Records of locating words and items:
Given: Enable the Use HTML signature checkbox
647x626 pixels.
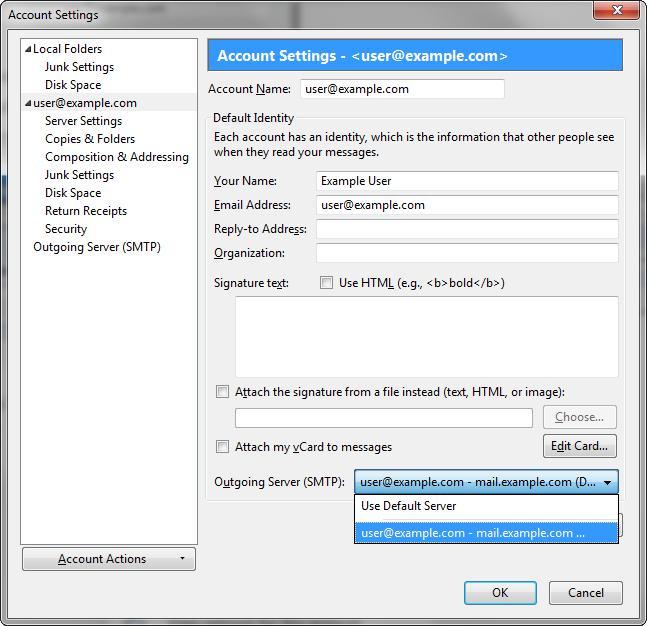Looking at the screenshot, I should pyautogui.click(x=326, y=283).
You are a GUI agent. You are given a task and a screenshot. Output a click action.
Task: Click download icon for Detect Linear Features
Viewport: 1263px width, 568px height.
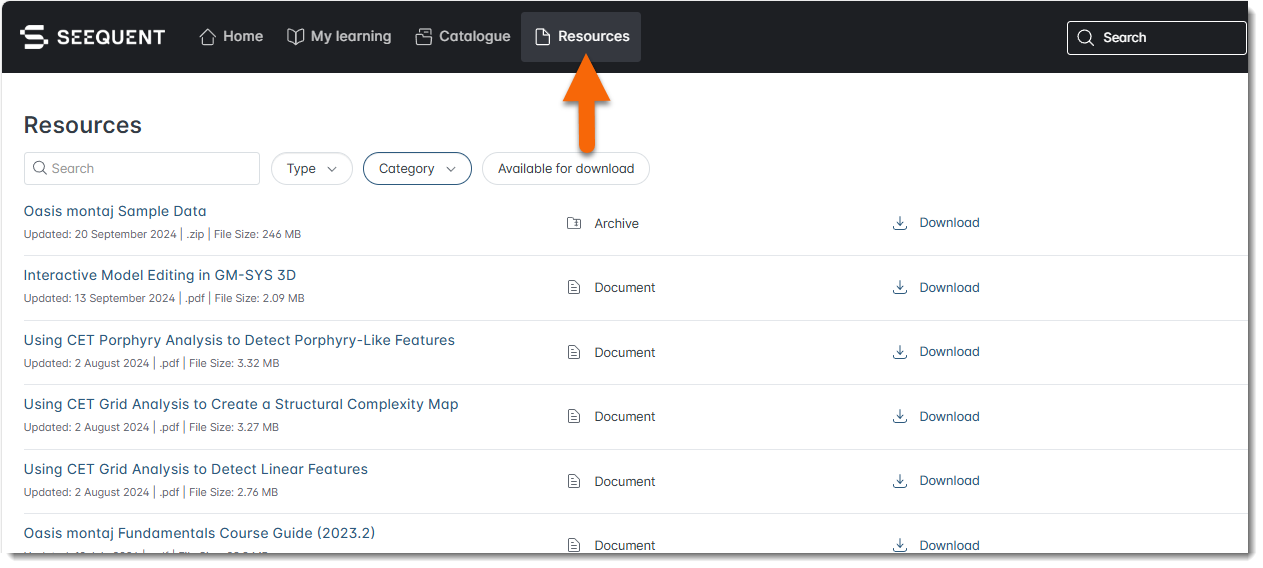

__Task__. Format every line of the records above as a JSON list of strings, one string per line, with blank lines dropped. Leave the pictures out.

__Complete response__.
[
  "Given: Enable the Use HTML signature checkbox",
  "647x626 pixels.",
  "Looking at the screenshot, I should pyautogui.click(x=326, y=283).",
  "You are a GUI agent. You are given a task and a screenshot. Output a click action.",
  "Task: Click download icon for Detect Linear Features",
  "Viewport: 1263px width, 568px height."
]